- GIVEN PROBLEM: Retype the following items exactly as they appear, line for line.
☆ ☆ ☆
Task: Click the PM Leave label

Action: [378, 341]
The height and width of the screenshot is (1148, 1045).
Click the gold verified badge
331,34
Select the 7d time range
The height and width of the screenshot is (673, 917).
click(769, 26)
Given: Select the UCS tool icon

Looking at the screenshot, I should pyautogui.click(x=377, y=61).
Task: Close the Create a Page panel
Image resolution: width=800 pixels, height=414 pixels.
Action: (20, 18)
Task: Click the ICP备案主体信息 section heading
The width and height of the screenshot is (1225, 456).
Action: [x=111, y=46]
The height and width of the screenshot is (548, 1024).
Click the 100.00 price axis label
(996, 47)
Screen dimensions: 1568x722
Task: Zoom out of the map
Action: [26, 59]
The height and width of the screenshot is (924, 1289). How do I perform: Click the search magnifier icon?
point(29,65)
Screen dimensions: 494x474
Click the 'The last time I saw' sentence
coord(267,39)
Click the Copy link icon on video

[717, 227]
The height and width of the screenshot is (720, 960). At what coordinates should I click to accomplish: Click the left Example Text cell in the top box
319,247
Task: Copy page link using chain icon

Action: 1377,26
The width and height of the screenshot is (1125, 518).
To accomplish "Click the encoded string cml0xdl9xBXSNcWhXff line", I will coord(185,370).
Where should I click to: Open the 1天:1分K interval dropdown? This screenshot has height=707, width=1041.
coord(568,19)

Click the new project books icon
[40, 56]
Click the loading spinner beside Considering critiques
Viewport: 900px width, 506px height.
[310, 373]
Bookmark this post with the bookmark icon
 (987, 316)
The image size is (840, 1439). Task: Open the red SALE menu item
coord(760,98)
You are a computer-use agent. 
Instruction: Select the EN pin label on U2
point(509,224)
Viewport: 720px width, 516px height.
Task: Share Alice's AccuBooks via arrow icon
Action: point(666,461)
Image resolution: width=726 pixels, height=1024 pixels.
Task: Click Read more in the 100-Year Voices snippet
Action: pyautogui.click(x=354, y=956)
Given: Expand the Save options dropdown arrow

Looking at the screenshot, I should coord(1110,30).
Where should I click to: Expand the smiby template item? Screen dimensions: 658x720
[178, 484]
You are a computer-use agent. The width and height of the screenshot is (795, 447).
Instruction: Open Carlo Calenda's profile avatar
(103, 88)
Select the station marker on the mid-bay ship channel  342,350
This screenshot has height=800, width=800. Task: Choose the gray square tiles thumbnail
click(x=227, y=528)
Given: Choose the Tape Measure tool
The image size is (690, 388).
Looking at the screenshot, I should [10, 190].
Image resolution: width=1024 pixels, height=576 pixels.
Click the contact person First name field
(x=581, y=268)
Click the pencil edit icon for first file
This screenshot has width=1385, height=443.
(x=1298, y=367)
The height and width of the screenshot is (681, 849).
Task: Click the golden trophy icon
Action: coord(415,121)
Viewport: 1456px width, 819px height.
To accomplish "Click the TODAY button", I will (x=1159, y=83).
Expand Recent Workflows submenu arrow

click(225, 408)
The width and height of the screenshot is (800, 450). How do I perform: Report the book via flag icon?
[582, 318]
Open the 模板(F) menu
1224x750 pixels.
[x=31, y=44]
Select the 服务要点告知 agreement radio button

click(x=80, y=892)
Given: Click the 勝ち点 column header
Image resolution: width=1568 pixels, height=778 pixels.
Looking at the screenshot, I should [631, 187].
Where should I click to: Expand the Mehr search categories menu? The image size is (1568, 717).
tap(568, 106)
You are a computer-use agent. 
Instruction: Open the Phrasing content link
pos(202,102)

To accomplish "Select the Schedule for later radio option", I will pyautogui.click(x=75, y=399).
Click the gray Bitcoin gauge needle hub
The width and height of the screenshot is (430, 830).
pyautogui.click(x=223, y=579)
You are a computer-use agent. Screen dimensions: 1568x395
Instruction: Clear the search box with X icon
☆ ☆ ☆
- PROBLEM SOLUTION:
Task: Click the PM Leave label

Action: [378, 341]
The height and width of the screenshot is (1148, 1045).
Click the gold verified badge
331,34
Select the 7d time range
The height and width of the screenshot is (673, 917).
click(769, 26)
Given: Select the UCS tool icon

Looking at the screenshot, I should pyautogui.click(x=377, y=61).
Task: Close the Create a Page panel
Image resolution: width=800 pixels, height=414 pixels.
Action: (20, 18)
Task: Click the ICP备案主体信息 section heading
The width and height of the screenshot is (1225, 456).
Action: [x=111, y=46]
The height and width of the screenshot is (548, 1024).
Click the 100.00 price axis label
(996, 47)
Screen dimensions: 1568x722
Task: Zoom out of the map
Action: [26, 59]
The height and width of the screenshot is (924, 1289). How do I perform: Click the search magnifier icon?
point(29,65)
Screen dimensions: 494x474
Click the 'The last time I saw' sentence
coord(267,39)
Click the Copy link icon on video

[717, 227]
The height and width of the screenshot is (720, 960). At what coordinates should I click to accomplish: Click the left Example Text cell in the top box
319,247
Task: Copy page link using chain icon

Action: 1377,26
The width and height of the screenshot is (1125, 518).
To accomplish "Click the encoded string cml0xdl9xBXSNcWhXff line", I will coord(185,370).
Where should I click to: Open the 1天:1分K interval dropdown? This screenshot has height=707, width=1041.
coord(568,19)

Click the new project books icon
[40, 56]
Click the loading spinner beside Considering critiques
Viewport: 900px width, 506px height.
[310, 373]
Bookmark this post with the bookmark icon
 (987, 316)
The image size is (840, 1439). Task: Open the red SALE menu item
coord(760,98)
You are a computer-use agent. 
Instruction: Select the EN pin label on U2
point(509,224)
Viewport: 720px width, 516px height.
Task: Share Alice's AccuBooks via arrow icon
Action: point(666,461)
Image resolution: width=726 pixels, height=1024 pixels.
Task: Click Read more in the 100-Year Voices snippet
Action: pyautogui.click(x=354, y=956)
Given: Expand the Save options dropdown arrow

Looking at the screenshot, I should coord(1110,30).
Where should I click to: Expand the smiby template item? Screen dimensions: 658x720
[178, 484]
You are a computer-use agent. The width and height of the screenshot is (795, 447).
Instruction: Open Carlo Calenda's profile avatar
(103, 88)
Select the station marker on the mid-bay ship channel  342,350
This screenshot has height=800, width=800. Task: Choose the gray square tiles thumbnail
click(x=227, y=528)
Given: Choose the Tape Measure tool
The image size is (690, 388).
Looking at the screenshot, I should [10, 190].
Image resolution: width=1024 pixels, height=576 pixels.
Click the contact person First name field
(x=581, y=268)
Click the pencil edit icon for first file
This screenshot has width=1385, height=443.
(x=1298, y=367)
The height and width of the screenshot is (681, 849).
Task: Click the golden trophy icon
Action: coord(415,121)
Viewport: 1456px width, 819px height.
To accomplish "Click the TODAY button", I will (x=1159, y=83).
Expand Recent Workflows submenu arrow

click(225, 408)
The width and height of the screenshot is (800, 450). How do I perform: Report the book via flag icon?
[582, 318]
Open the 模板(F) menu
1224x750 pixels.
[x=31, y=44]
Select the 服务要点告知 agreement radio button

click(x=80, y=892)
Given: Click the 勝ち点 column header
Image resolution: width=1568 pixels, height=778 pixels.
Looking at the screenshot, I should [631, 187].
Where should I click to: Expand the Mehr search categories menu? The image size is (1568, 717).
tap(568, 106)
You are a computer-use agent. 
Instruction: Open the Phrasing content link
pos(202,102)

To accomplish "Select the Schedule for later radio option", I will pyautogui.click(x=75, y=399).
Click the gray Bitcoin gauge needle hub
The width and height of the screenshot is (430, 830).
pyautogui.click(x=223, y=579)
You are a computer-use agent. Screen dimensions: 1568x395
Instruction: Clear the search box with X icon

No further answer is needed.